Phase I Study Determining the Safety and Tolerability of Combination Therapy With Pazopanib, a VEGFR/PDGFR/Raf Inhibitor, and GSK1120212, a MEK Inhibitor, in Advanced Solid Tumors Enriched With Patients With Advanced Differentiated Thyroid Cancer, Soft Tissue Sarcoma, and Cholangiocarcinoma


Inclusion Criteria:



- Dose escalation cohort for all solid tumors is complete and closed to enrollment. For
the expansion cohorts, patients must have: advanced, inoperable differentiated
thyroid cancer (DTC), soft-tissue sarcoma or cholangiocarcinoma.
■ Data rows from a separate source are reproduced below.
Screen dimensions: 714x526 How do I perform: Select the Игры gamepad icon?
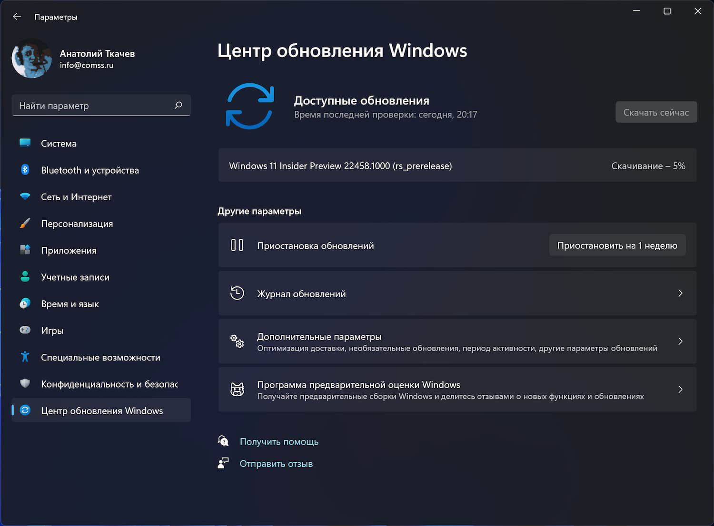pyautogui.click(x=25, y=330)
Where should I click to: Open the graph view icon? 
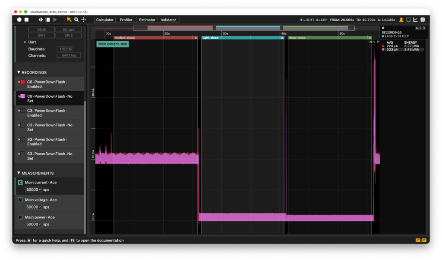tap(416, 19)
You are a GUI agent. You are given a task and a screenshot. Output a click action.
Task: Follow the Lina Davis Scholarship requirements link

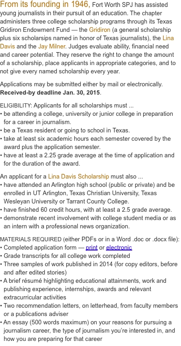pos(79,177)
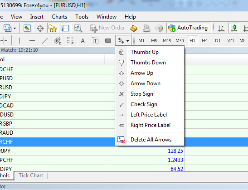This screenshot has height=190, width=248.
Task: Open the Strategy Tester magnifier icon
Action: click(x=78, y=29)
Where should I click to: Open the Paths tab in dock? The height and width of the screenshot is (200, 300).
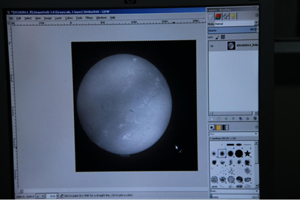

Patients in the DTC
cohort must have disease that is able to be biopsied.

- Must have measurable disease.

- Tumor progression in the 6-month period prior to study drug initiation.
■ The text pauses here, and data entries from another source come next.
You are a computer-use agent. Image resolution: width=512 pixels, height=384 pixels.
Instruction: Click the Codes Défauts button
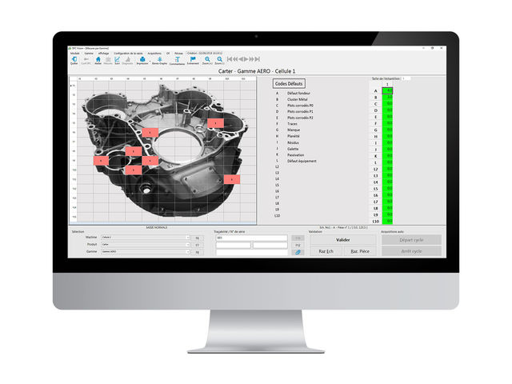pos(289,83)
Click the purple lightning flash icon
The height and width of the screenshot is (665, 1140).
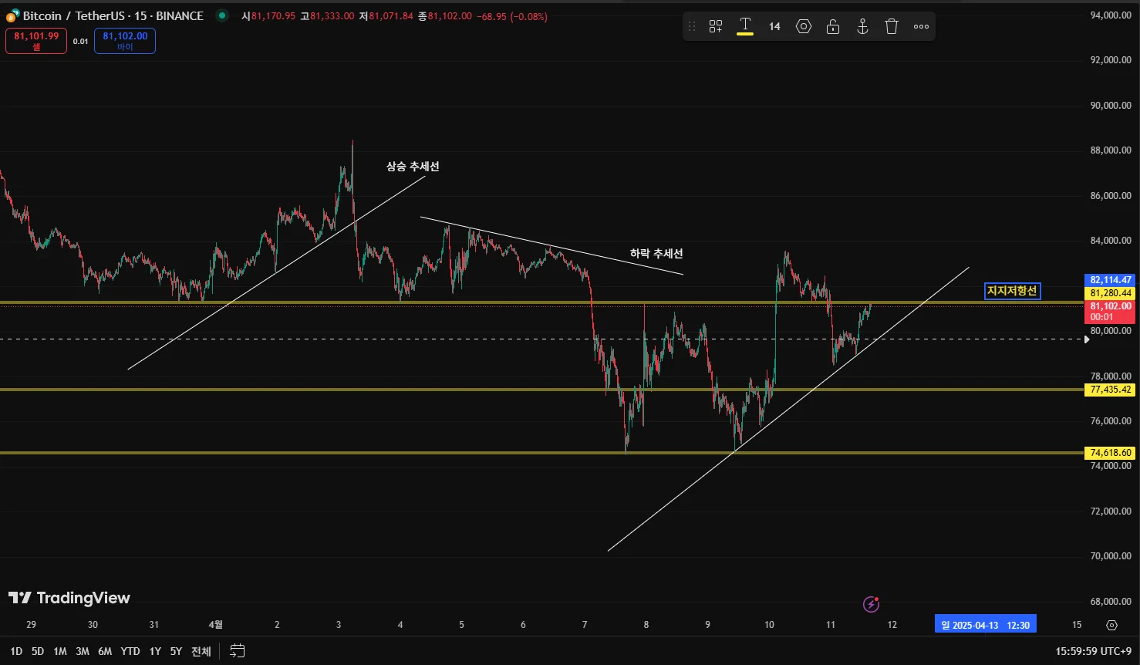click(x=871, y=604)

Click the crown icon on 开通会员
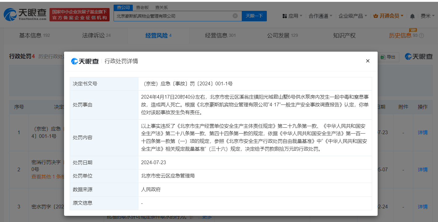[375, 15]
- DTC patients: must have radioiodine non-avid lesions, OR radioiodine avid lesions
that have not responded to treatment with radioactive iodine.

- ECOG performance status less than or equal to 1.

- Life expectancy >3 months.

- Blood pressure <140 mmHg and <90 mmHg.

- LVEF is >= 50%

- Must be able to swallow pills.

Exclusion Criteria:

- Chemotherapy, radiotherapy, other investigational therapy, or major surgery within 4
weeks.

- Sarcoma and cholangiocarcinoma ONLY: Prior VEGF-targeted TKI therapy.

- Pregnant or currently breastfeeding.

- Unresolved toxicity greater than grade 1.

- Evidence of active hepatitis or HIV.

- Significant cardiovascular disease.

- Taking medications known to be strong inducers or inhibitors of CYP3A enzymes.

- Clinically significant gastrointestinal abnormalities that may increase the risk for
gastrointestinal bleeding.

- History of gastrointestinal condition causing malabsorption or obstruction.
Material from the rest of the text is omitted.